[Element lookup records]

-- Start --

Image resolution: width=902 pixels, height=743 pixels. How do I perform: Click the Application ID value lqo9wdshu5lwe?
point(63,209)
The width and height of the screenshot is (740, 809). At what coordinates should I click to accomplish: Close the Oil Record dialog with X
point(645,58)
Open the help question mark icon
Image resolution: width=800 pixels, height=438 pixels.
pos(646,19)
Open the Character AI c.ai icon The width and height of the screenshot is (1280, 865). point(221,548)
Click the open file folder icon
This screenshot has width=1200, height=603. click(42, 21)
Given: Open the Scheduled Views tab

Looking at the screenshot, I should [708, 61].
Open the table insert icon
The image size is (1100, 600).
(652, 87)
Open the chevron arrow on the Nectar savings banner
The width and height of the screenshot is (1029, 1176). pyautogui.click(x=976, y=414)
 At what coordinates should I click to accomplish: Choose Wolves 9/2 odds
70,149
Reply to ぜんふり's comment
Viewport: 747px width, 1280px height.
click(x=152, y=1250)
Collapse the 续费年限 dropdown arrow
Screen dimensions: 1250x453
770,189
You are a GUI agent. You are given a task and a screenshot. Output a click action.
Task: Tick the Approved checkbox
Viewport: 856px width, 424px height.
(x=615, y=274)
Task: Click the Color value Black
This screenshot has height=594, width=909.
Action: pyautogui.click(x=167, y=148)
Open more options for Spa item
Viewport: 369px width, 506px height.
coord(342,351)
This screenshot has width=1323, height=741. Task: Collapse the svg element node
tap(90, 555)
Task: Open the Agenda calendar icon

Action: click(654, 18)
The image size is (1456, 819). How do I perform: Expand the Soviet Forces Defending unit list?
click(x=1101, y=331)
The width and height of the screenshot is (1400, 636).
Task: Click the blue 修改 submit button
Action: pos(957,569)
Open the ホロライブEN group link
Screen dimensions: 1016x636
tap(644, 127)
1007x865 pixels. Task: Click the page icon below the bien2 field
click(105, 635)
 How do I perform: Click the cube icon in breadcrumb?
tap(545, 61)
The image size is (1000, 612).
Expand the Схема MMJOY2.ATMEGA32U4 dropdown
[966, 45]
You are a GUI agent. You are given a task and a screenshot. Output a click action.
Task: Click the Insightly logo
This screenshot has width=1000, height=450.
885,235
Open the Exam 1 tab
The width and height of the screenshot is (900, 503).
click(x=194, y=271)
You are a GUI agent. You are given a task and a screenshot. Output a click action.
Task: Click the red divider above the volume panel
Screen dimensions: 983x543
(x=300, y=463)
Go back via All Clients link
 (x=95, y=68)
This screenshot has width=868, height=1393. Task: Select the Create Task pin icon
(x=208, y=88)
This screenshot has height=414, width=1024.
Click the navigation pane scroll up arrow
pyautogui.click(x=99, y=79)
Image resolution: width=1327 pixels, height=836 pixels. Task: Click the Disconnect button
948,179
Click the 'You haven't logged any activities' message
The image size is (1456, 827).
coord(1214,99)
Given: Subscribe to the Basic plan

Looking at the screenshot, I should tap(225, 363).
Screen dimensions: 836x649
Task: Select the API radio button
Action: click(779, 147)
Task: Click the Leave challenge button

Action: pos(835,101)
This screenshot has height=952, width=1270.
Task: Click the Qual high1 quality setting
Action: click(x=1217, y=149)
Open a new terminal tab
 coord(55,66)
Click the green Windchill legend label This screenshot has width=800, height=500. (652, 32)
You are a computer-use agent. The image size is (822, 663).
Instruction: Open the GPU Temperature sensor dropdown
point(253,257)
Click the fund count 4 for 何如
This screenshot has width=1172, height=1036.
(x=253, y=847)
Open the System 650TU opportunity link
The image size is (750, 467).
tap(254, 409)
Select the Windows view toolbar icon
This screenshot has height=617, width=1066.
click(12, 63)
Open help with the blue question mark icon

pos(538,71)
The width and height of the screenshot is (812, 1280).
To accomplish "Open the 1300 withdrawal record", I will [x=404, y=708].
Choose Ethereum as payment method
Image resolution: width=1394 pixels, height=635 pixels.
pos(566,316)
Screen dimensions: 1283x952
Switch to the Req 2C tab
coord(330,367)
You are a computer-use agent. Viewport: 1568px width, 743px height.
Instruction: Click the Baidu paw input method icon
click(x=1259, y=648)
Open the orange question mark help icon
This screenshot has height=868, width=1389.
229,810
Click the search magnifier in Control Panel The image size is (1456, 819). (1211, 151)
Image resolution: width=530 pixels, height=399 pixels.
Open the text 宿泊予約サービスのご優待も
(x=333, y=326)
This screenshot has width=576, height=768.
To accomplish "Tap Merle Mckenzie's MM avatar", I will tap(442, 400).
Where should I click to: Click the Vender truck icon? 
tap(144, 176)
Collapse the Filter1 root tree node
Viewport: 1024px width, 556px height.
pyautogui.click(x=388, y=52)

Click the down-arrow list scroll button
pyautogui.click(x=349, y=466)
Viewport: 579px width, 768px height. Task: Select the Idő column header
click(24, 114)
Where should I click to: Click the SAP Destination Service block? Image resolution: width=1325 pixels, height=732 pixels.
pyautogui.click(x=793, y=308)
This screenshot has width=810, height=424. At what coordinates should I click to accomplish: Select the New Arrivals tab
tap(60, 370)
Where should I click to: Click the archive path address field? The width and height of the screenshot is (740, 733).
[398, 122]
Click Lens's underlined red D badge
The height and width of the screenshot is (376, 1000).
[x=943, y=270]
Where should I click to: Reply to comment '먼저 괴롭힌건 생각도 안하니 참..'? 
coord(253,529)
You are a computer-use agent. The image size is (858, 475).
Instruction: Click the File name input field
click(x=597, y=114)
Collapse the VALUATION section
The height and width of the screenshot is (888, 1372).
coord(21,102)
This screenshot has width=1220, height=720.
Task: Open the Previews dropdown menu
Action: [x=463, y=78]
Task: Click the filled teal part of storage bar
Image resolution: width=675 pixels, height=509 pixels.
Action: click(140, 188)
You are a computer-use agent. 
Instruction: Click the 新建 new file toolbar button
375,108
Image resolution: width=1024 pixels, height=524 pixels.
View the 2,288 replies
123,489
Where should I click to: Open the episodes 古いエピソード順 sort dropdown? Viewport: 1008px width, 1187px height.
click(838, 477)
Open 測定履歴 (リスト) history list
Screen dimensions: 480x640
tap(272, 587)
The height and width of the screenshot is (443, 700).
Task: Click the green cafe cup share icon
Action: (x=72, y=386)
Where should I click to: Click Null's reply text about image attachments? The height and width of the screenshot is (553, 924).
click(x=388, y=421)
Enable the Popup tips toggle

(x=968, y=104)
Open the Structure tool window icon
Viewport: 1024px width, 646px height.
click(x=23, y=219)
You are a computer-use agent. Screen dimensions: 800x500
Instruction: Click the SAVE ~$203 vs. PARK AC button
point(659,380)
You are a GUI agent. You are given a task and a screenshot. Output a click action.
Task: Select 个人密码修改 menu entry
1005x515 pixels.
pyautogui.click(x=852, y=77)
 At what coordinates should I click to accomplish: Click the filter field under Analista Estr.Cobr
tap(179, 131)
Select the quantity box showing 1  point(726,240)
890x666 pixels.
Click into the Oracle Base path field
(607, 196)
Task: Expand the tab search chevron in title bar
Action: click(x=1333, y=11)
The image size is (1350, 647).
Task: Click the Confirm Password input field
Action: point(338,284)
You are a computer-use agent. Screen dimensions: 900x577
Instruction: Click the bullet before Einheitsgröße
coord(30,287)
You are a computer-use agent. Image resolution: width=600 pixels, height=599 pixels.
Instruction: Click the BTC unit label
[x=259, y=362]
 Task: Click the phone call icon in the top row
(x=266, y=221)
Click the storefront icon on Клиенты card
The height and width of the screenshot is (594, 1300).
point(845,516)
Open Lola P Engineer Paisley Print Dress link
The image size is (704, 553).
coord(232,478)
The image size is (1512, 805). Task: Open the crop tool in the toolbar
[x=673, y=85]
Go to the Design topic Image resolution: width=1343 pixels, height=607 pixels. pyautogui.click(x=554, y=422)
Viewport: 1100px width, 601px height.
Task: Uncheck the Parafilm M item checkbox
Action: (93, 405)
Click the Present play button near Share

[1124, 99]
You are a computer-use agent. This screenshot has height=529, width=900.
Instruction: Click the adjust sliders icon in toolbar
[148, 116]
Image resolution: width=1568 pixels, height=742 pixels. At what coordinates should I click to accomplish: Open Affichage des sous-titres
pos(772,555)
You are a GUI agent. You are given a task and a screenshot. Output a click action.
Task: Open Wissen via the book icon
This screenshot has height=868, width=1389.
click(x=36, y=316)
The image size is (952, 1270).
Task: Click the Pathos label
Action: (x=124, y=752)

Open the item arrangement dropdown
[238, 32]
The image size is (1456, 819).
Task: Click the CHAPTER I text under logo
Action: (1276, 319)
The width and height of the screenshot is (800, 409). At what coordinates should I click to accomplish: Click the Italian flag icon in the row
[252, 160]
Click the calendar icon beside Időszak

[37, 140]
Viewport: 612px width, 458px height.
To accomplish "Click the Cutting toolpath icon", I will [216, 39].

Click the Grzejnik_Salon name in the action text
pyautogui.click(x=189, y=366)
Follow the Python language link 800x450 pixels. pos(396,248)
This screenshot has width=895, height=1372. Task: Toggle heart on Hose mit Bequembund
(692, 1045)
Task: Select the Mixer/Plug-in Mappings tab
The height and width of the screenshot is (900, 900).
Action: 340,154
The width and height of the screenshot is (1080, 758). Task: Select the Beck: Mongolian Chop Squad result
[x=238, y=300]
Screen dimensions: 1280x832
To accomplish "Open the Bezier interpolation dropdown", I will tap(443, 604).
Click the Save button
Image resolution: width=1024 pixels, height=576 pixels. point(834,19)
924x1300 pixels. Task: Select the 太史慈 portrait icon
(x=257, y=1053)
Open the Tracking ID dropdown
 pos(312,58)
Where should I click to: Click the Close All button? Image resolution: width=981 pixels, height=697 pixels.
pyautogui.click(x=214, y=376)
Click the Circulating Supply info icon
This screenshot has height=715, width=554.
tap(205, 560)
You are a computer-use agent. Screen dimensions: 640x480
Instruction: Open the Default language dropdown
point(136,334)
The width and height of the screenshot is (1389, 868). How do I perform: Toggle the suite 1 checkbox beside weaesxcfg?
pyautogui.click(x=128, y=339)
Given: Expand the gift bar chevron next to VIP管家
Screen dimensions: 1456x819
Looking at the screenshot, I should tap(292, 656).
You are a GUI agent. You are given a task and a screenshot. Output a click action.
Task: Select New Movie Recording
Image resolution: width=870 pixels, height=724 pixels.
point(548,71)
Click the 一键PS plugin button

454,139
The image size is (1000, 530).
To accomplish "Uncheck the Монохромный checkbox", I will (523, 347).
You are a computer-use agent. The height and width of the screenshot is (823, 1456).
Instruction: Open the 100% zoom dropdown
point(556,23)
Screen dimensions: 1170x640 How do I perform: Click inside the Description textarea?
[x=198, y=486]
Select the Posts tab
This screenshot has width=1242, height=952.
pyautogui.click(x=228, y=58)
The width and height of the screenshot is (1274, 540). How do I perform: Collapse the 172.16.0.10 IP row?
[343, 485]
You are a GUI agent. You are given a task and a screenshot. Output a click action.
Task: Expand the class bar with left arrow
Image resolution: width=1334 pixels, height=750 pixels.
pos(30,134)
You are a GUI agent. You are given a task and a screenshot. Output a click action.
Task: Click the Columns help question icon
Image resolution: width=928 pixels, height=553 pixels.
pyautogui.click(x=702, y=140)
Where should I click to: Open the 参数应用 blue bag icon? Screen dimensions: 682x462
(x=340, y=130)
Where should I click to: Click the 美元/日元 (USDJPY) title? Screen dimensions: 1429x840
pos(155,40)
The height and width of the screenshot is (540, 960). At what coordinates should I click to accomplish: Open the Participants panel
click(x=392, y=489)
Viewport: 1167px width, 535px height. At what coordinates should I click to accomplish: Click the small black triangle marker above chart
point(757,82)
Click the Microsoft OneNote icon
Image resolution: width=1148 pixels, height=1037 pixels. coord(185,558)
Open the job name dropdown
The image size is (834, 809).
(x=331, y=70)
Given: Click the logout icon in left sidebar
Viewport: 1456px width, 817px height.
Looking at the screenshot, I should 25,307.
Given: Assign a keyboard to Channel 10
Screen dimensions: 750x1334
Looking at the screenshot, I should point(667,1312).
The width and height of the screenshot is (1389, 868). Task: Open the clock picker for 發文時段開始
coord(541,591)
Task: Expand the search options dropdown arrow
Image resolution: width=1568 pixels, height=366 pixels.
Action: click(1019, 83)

-- End --

WHAT TO WORK ON:
Arrange the stretch of the records from the line containing "You are a computer-use agent. The image size is (822, 663)." through the line containing "pos(538,71)" as a numbered list, omitting blank lines.

COMPLETE RESPONSE:
1. You are a computer-use agent. The image size is (822, 663).
2. Instruction: Open the GPU Temperature sensor dropdown
3. point(253,257)
4. Click the fund count 4 for 何如
5. This screenshot has width=1172, height=1036.
6. (x=253, y=847)
7. Open the System 650TU opportunity link
8. The image size is (750, 467).
9. tap(254, 409)
10. Select the Windows view toolbar icon
11. This screenshot has height=617, width=1066.
12. click(12, 63)
13. Open help with the blue question mark icon
14. pos(538,71)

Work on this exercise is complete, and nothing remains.